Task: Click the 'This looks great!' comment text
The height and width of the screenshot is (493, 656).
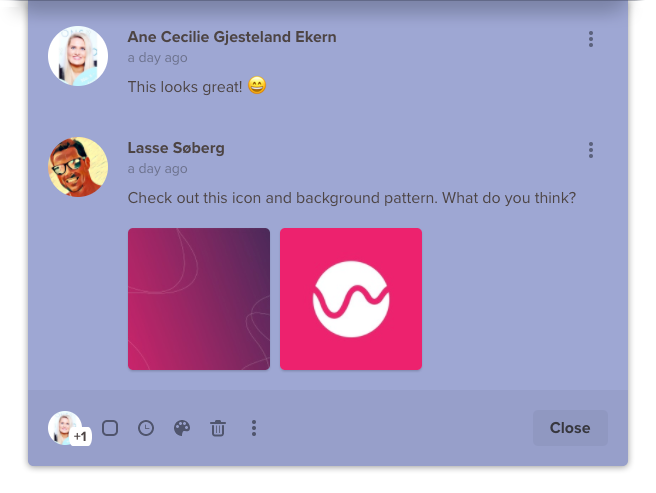Action: (x=185, y=87)
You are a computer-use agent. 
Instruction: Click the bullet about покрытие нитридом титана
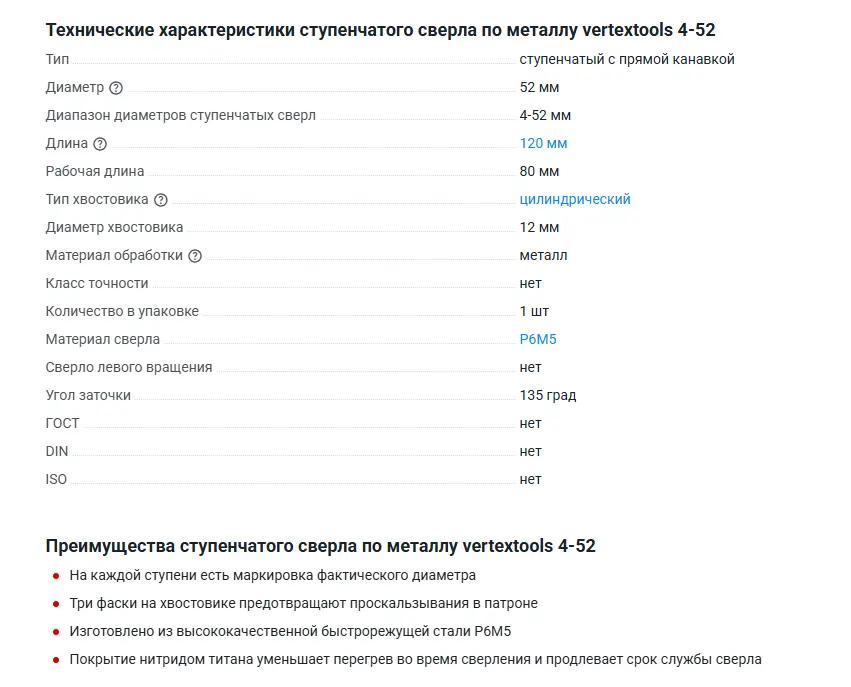coord(415,659)
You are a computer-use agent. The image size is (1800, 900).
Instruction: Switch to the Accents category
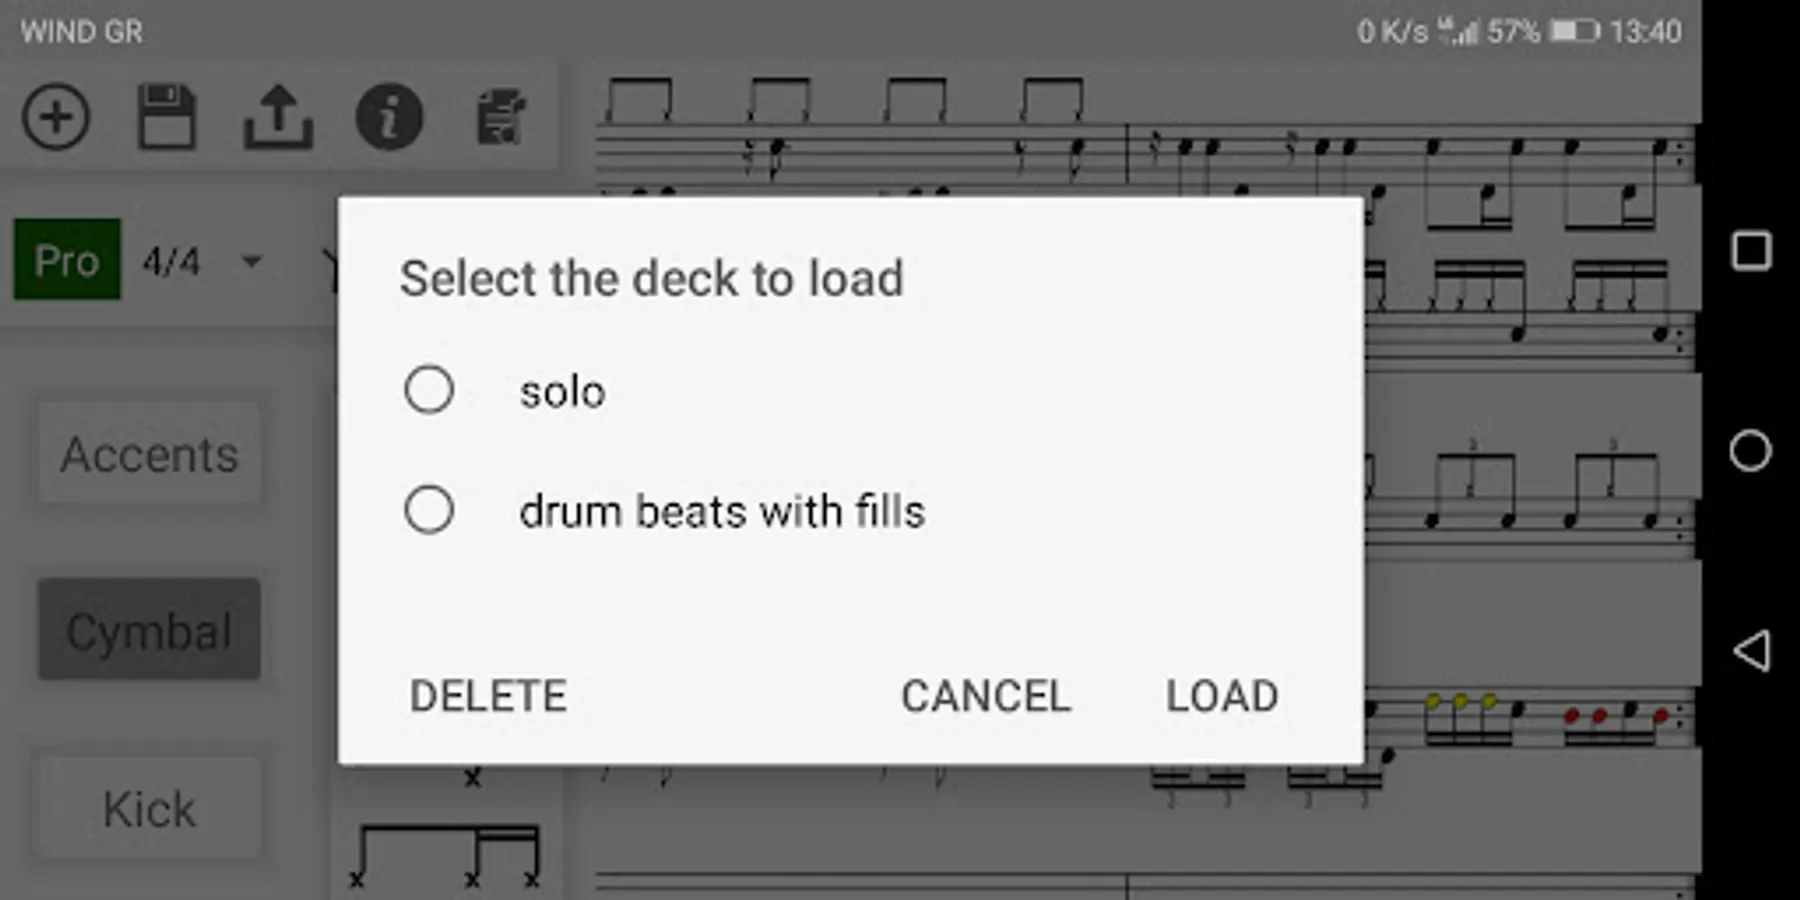coord(150,454)
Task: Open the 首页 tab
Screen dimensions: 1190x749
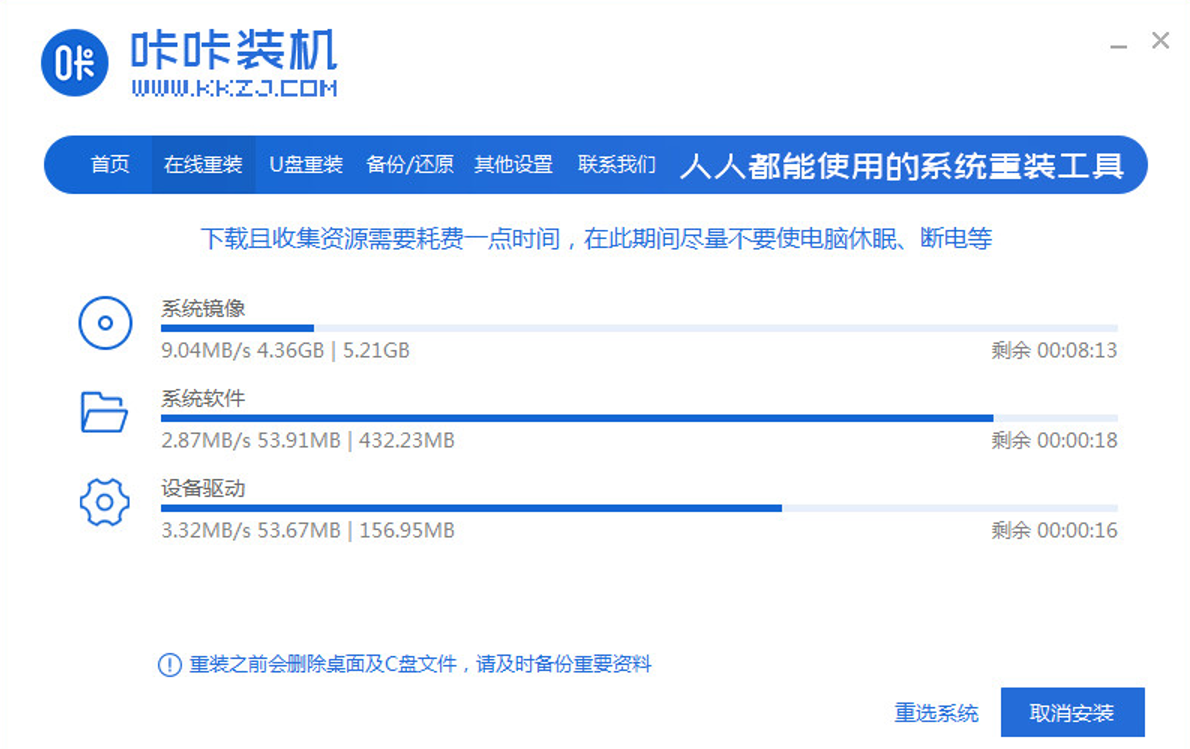Action: (x=110, y=165)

- - -

| WORK ORDER |
All the lines above need to be repeated exactly, with no pictures carried over.

| EXERCISE OUTPUT |
Task: Click the 'This looks great!' comment text
The height and width of the screenshot is (493, 656).
Action: (x=185, y=87)
You are a computer-use agent. 
Instruction: Click the bullet about покрытие нитридом титана
coord(415,659)
You are a computer-use agent. The image size is (1800, 900).
Instruction: Switch to the Accents category
coord(150,454)
Task: Open the 首页 tab
Screen dimensions: 1190x749
Action: (x=110, y=165)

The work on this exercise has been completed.